Пока бутылка только начала опорожняться, мы решили протестировать знание декрета № 9 и комментариев к нему на молодых парнях, тем более они уже доедали котлеты. Я бросилась к ним за столик, с вопросами о декрете. Ребята засмущались и сказали, что «мы не в курсе, мы по распределению, хотя должны были работать техниками-программистами, но работаем тут операторами». Один был вообще не оператором, а учеником. Я поинтересовалась зарплатой, парень бодро и уверенно сказал: «Ну, я же пока ученик! У меня шестьсот пятьдесят!» Глаза мои полезли на лоб: «Что — шестьсот пятьдесят? Зарплата?!» Он на меня покосился, побагровел, перевёл глаза на котлету в тарелке, перевернул ее зачем-то и сказал: «Ну, вообще-то выходит семьсот».

Наш разговор слушал ещё один молодой рабочий. Он мне поведал, воровато озираясь, что «начальство у нас — вообще», и показал ребром ладони по горлу, а пальцем — у виска, и «пока контракт новый не подписал, увольняться можно», и что «ввели новый лесопильный цех, немецкий, а работать на нем невозможно, все ломается, потому что цех немецкий, а люди не немецкие, понимать надо». И ушёл.

Мы увидели, что полупустая и наполовину полная бутылка за соседним столиком даёт нам сигнал, что пора в атаку. За конструктивным диалогом. Диалог был такой. Мы спрашиваем о декрете, а нам отвечают, что «да, начальник отправил одну девку в декрет, хоть у него жена есть, в Житковичах, а любовнице квартиру выбил, на девятом этаже!». Мы спрашиваем о принудительном труде — они нам отвечают, что «у начальника «Туарег», понимаете, «Туарег»! И квартира! На девятом этаже!» Мы спрашиваем: «Что обсуждается в коллективе?». А они твердят, что «щепа лежит, а никому дела нет до щепы».

КРАТКОЕ ЗАДАНИЕ: Какую сумму зарплаты парень-ученик из отрывка текста назвал первой?

СТРОКИ ДАННЫХ:
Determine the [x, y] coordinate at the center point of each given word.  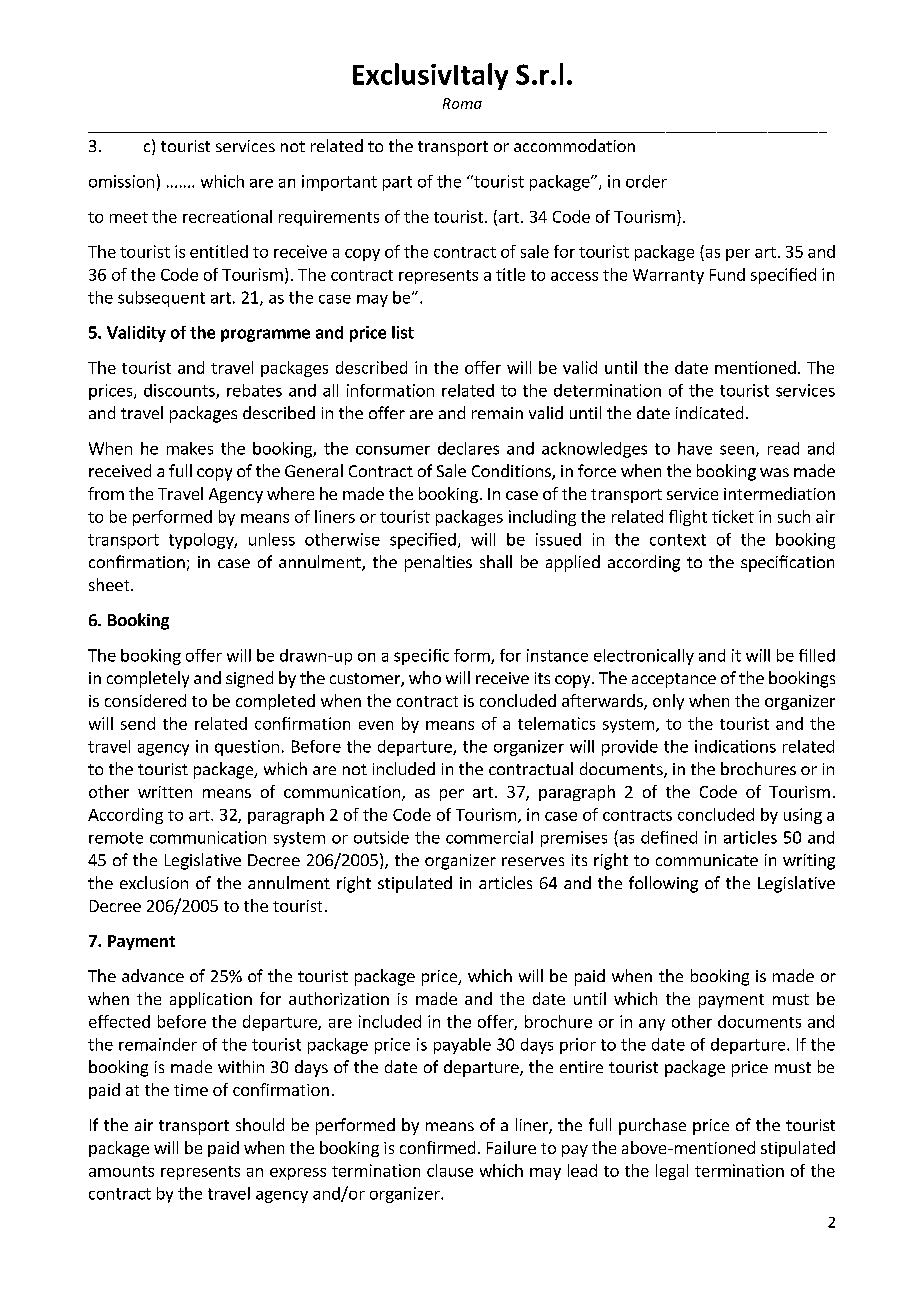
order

ПИСЬМЕННЫЙ ОТВЕТ: Шестьсот пятьдесят.